Rojava (also known as Western Kurdistan or Syrian Kurdistan, Kurdish: Rojavayê Kurdistanê, from rojava meaning "western"; Kurdistān as-Sūrīyah) is a de facto autonomous region in northern and north-eastern Syria. It is not officially recognized as autonomous by the government of the Syrian Arab Republic. The governance of the region is based on the philosophy of democratic confederalism which emphasises self-suffiency, localism and political pluralism. The PKK describes democratic confederalism in their manifesto:
The democratic confederalism of Kurdistan is not a State system, it is the democratic system of a people without a State... It takes its power from the people and adopts to reach self sufficiency in every field including economy.
Kurds consider Syrian Kurdistan to be part of a greater Kurdistan which also includes parts of southeastern Turkey (Turkish Kurdistan), northeastern Iraq (Iraqi Kurdistan), and northwestern Iran (Iranian Kurdistan). In the course of the Syrian Civil War, Syrian government forces withdrew from three Kurdish enclaves leaving control to local militias in 2012.

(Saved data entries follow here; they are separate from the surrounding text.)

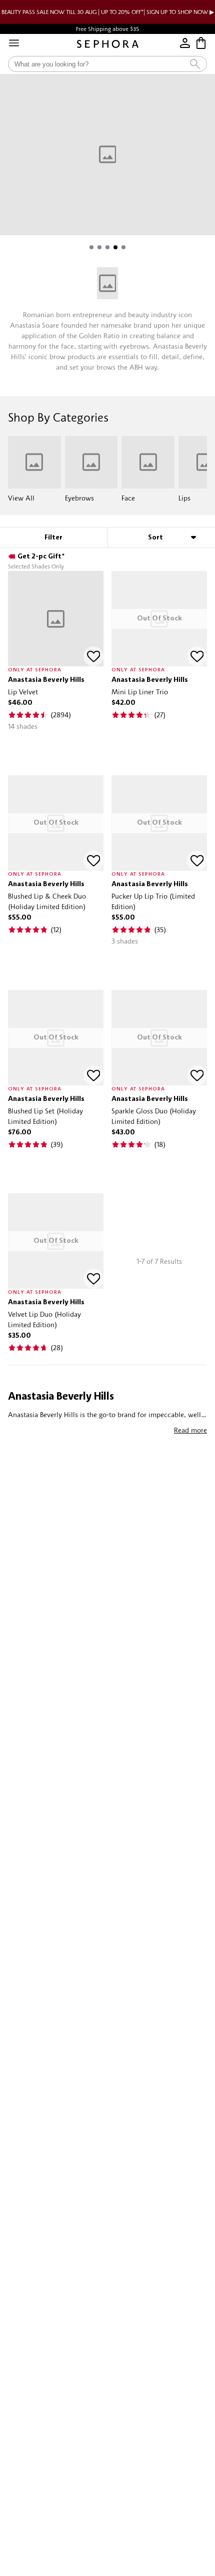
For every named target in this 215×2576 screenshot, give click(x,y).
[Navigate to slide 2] (100, 247)
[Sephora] (107, 44)
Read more (190, 1430)
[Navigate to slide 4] (116, 247)
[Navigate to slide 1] (92, 247)
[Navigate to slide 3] (108, 247)
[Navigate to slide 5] (124, 247)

The Kurdish Supreme Committee (Desteya Bilind a Kurd, DBK) was established by the Democratic Union Party (PYD) and the Kurdish National Council (KNC) as the governing body of Syrian Kurdistan in July 2012. The member board consists of an equal number of PYD and KNC members. In November 2013, the PYD announced an interim government divided into three non-contiguous autonomous areas or cantons, Afrin, Jazira and Kobani.
The DBK's armed wing is the People's Protection Units (Yekîtîyên Parastina Gel, YPG). Military service was declared compulsory in July 2014.